There were truths to be found in both of the "books" authored by God, the Book of Scripture and the Book of Nature.

But such considerations didn't keep Cambridge from hiring the theology- and Bible-drenched individual described above. Indeed, it named him to the prestigious Lucasian Chair of Mathematics -- in 1668. And a good thing too, since Isaac Newton -- notwithstanding his religious fervor and intense interest in Biblical interpretation -- went on to become the most renowned scientist of his age, and arguably the most influential in history.

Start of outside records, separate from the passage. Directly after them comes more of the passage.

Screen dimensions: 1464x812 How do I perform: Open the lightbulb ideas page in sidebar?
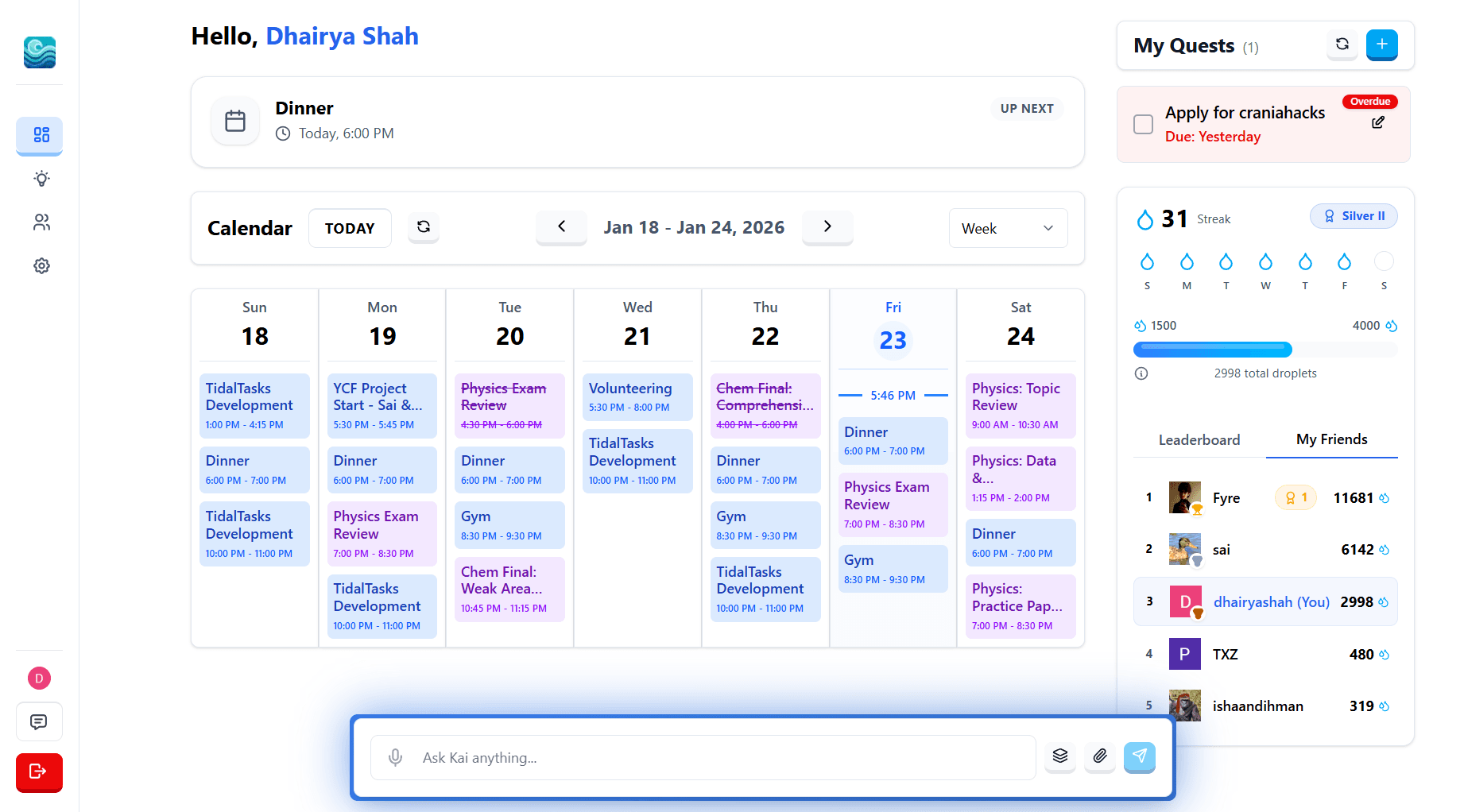[41, 179]
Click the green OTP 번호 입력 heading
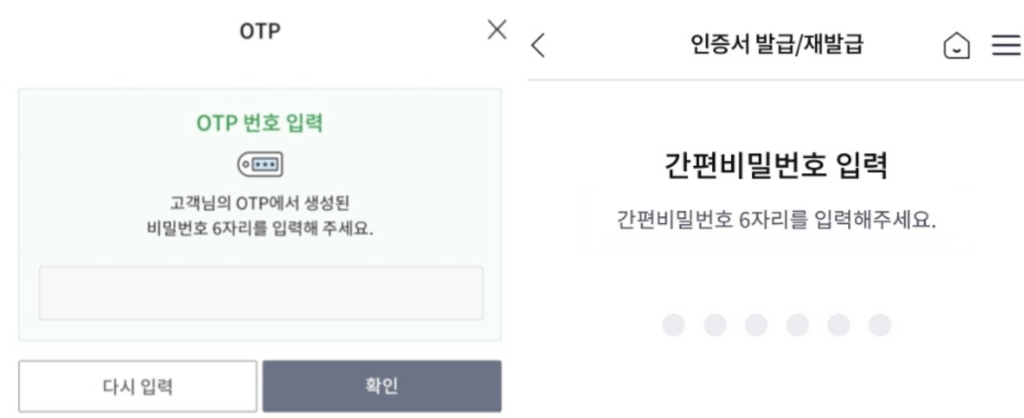The height and width of the screenshot is (418, 1024). (260, 125)
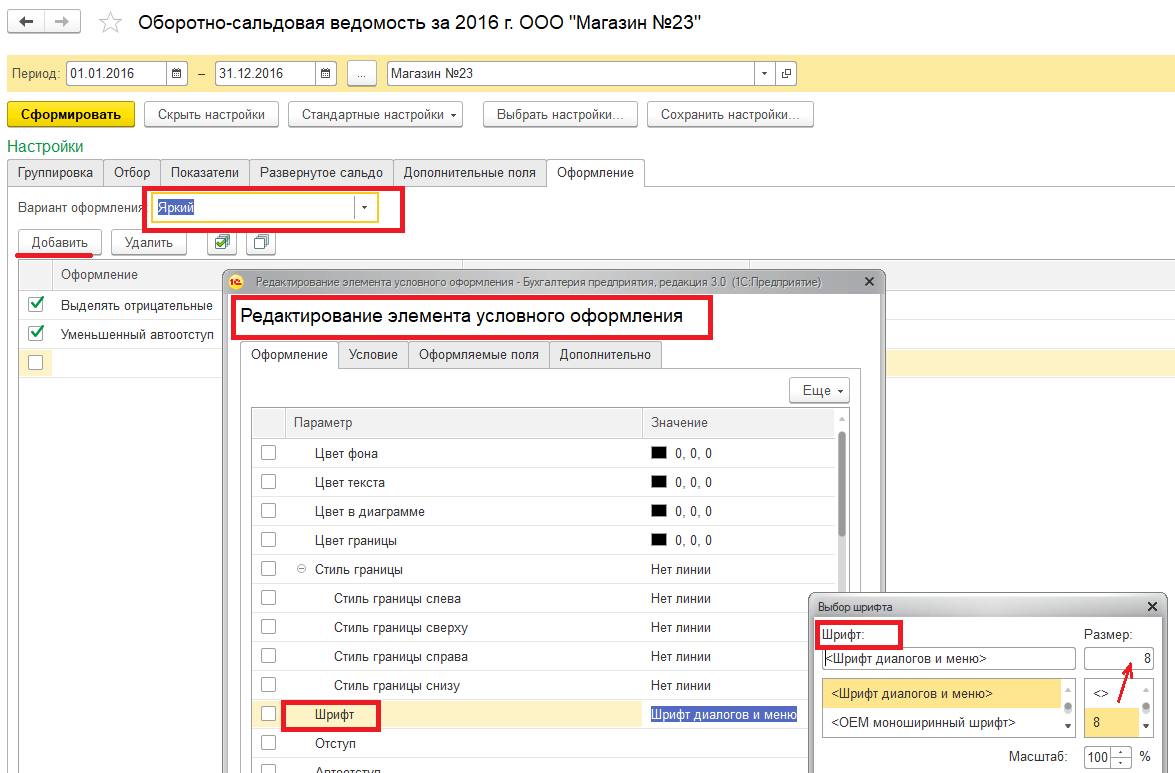
Task: Open the Вариант оформления dropdown
Action: click(x=365, y=207)
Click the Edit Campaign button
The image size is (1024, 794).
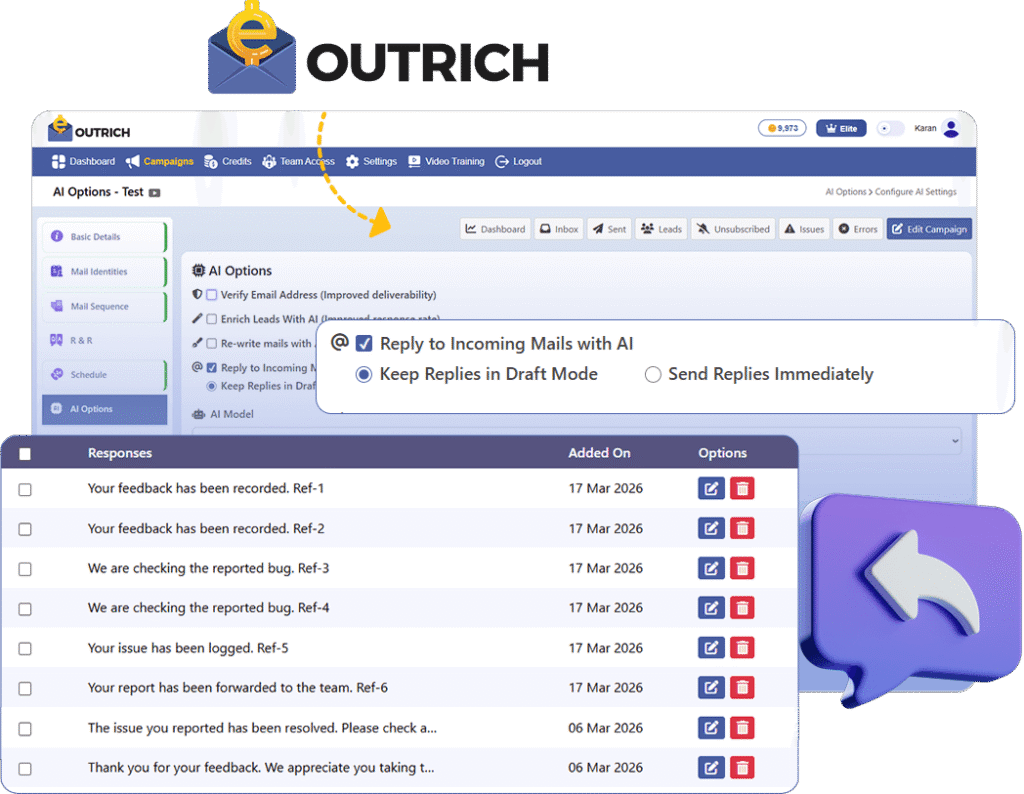[929, 229]
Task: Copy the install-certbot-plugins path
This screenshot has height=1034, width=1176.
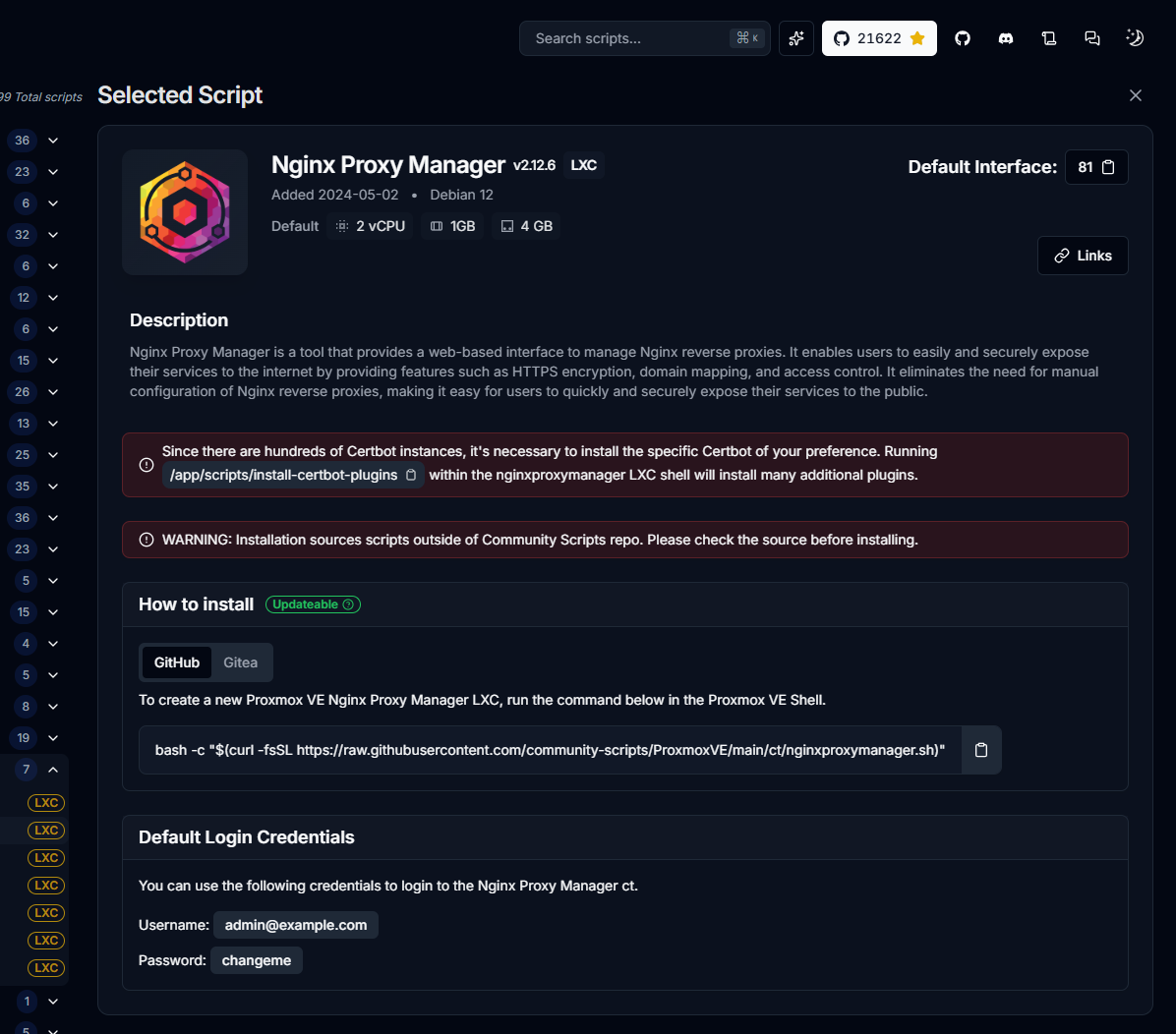Action: [x=411, y=476]
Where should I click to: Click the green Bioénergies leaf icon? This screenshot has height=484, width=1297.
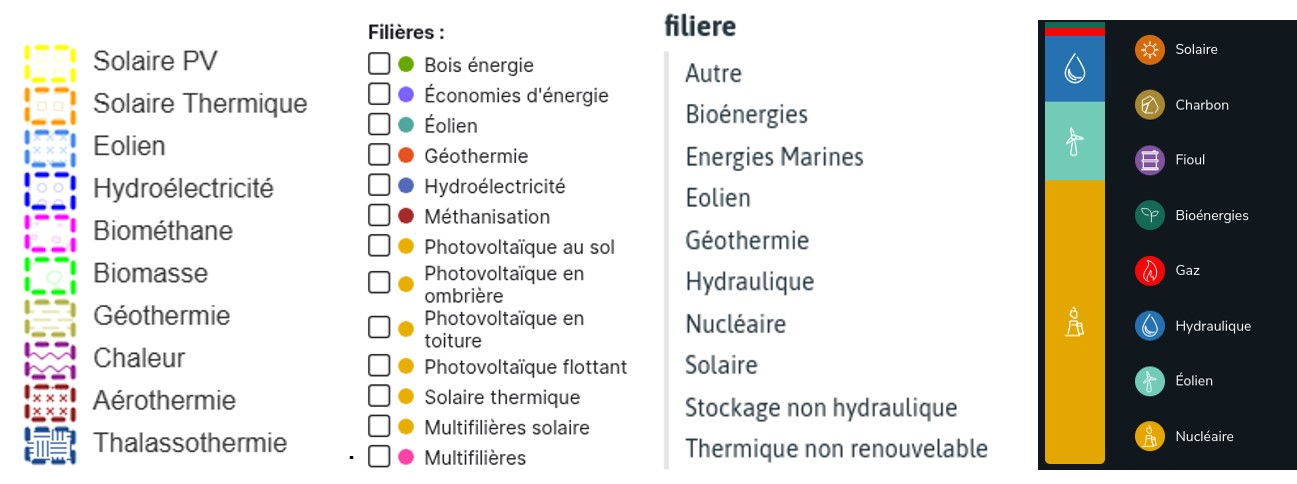coord(1150,215)
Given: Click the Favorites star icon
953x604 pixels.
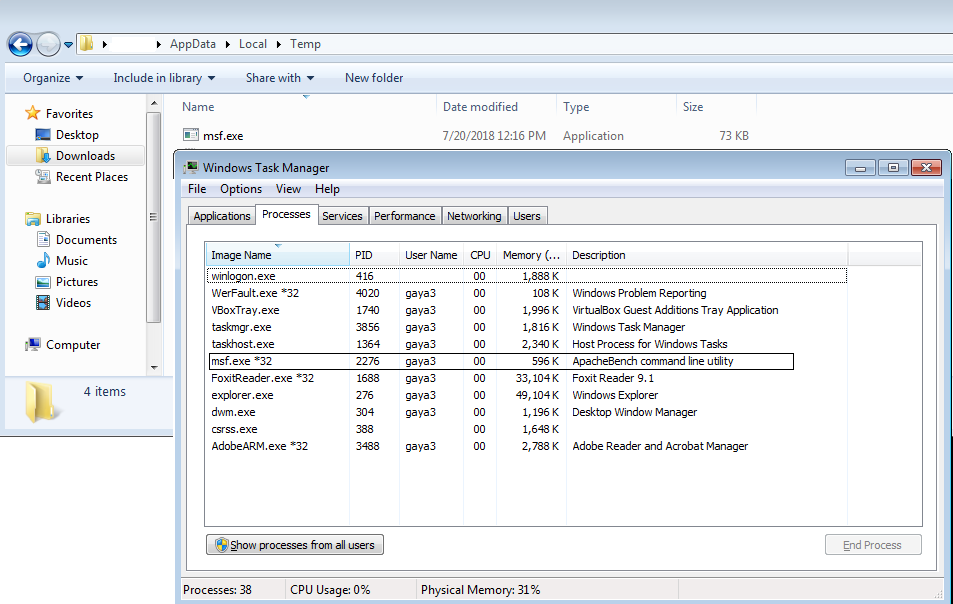Looking at the screenshot, I should click(33, 114).
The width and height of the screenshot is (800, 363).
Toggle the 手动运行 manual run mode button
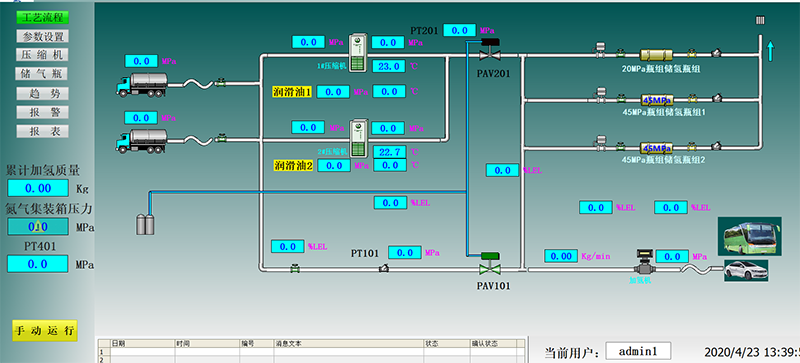[x=45, y=330]
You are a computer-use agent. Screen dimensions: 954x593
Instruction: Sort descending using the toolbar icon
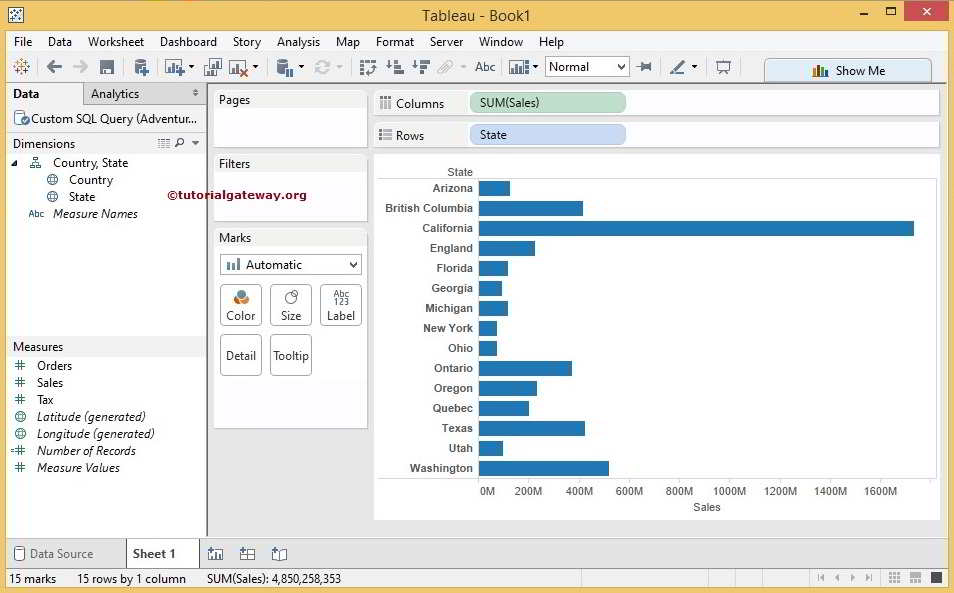coord(420,66)
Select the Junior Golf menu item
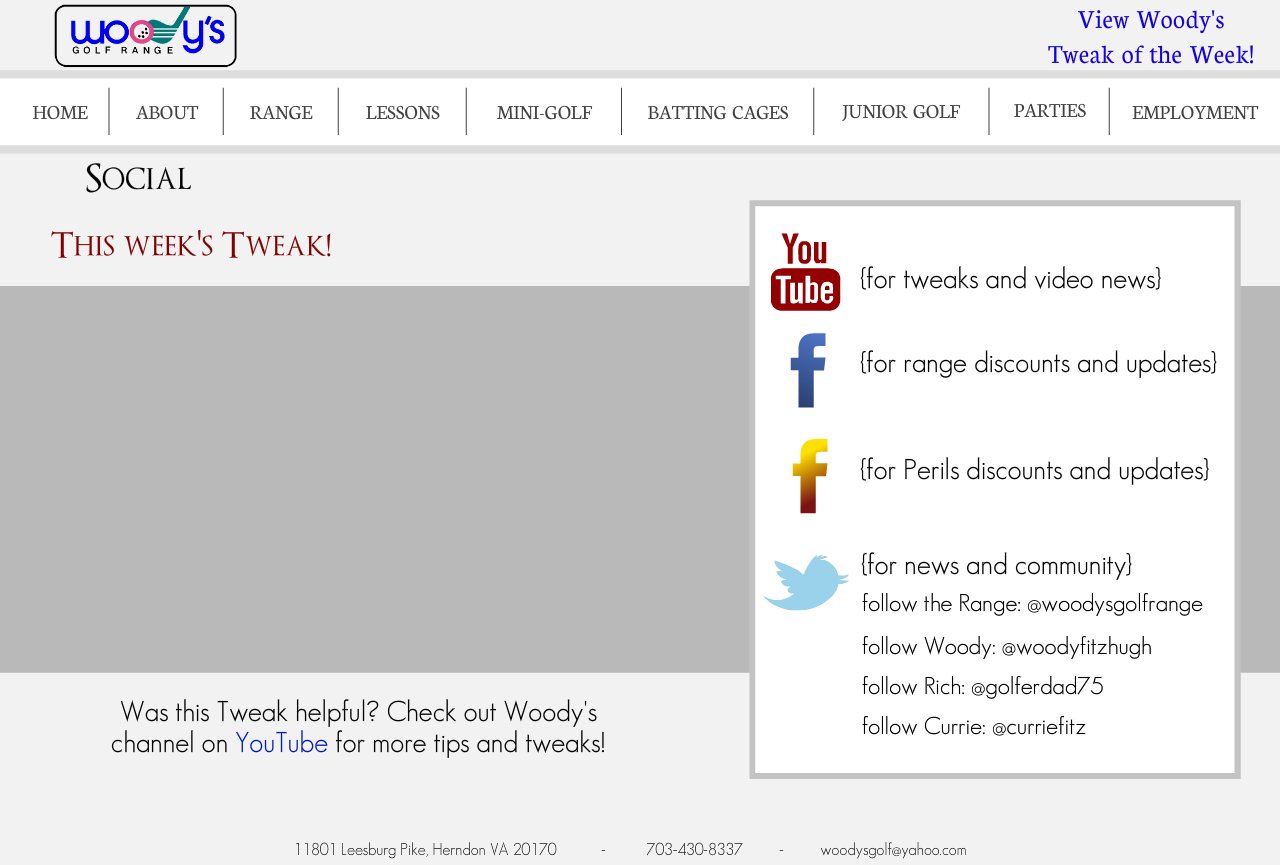This screenshot has width=1280, height=865. tap(900, 111)
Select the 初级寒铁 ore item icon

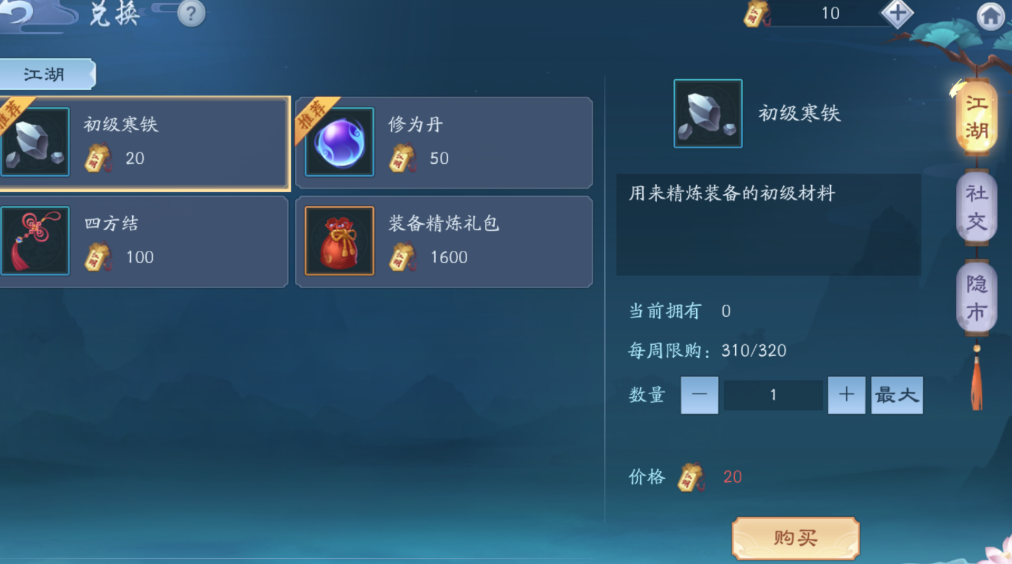[35, 142]

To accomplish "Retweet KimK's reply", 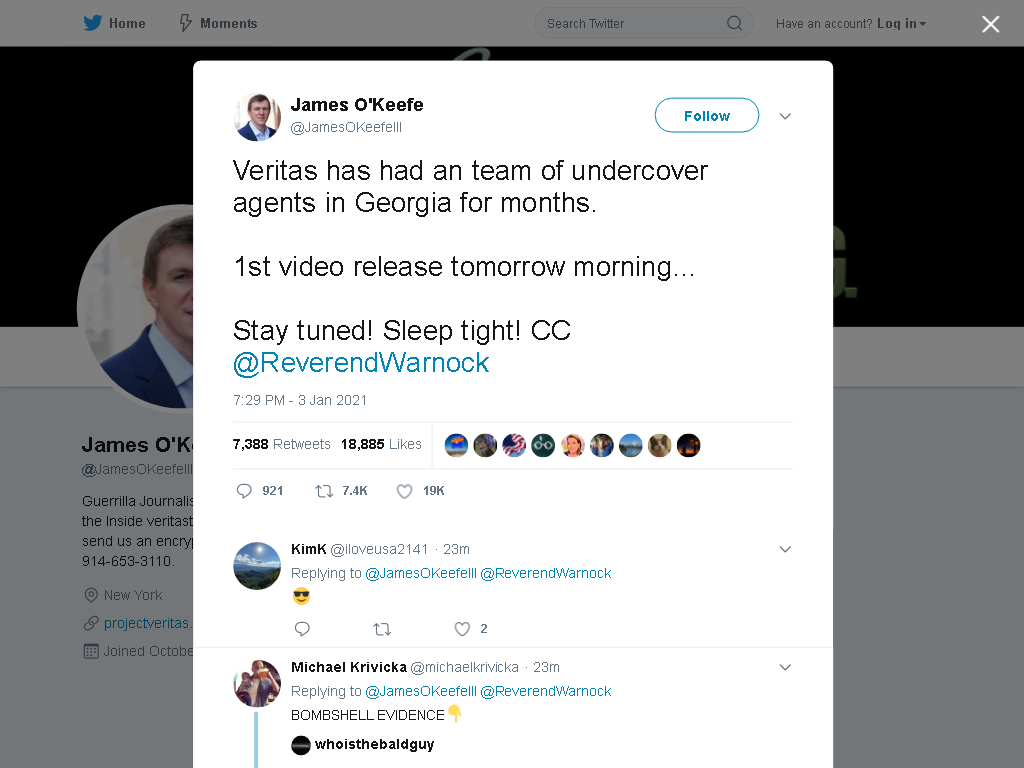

Newton's consuming interest in theology, eschatology, and the secrets of the Bible is the subject of a new exhibit at Hebrew University in Jerusalem (online at jnul.huji.ac.il/dl/mss/Newton). His vast religious output -- an estimated 3 million words -- ranged from the dimensions of Solomon's Temple to a method of reckoning the date of Easter to the elucidation of Biblical symbols. "Newton was one of the last great Renaissance men," the curators observe, "a thinker who worked in mathematics, physics, optics, alchemy, history, theology, and the interpretation of prophecy and saw connections between them all." The 21st-century prejudice that religion invariably "subverts science" is refuted by the extraordinary figure who managed to discover the composition of light, deduce the laws of motion, invent calculus, compute the speed of sound, and define universal gravitation, all while believing deeply in the "domination of an intelligent and powerful Being." Far from subverting his scientific integrity, the exhibition notes, "Newton's piety served as one of his inspirations to study nature and what we today call science."

For Newton, it was axiomatic that religious inquiry and scientific investigation complemented each other. There were truths to be found in both of the "books" authored by God, the Book of Scripture and the Book of Nature -- or as Francis Bacon called them, the "book of God's word" and the "book of God's works." To study the world empirically did not mean abandoning religious faith. On the contrary: The more deeply the workings of Creation were understood, the closer one might come to the Creator. In the language of the 19th Psalm, "The heavens declare the glory of God, and the sky above proclaims his handiwork."

To be sure, religious dogma can be a blindfold, blocking truths from those who refuse to see them. Scientific dogma can have the same effect. Neither faith nor reason can answer every question. As Newton knew, the surest path to understanding is the one that has room for both.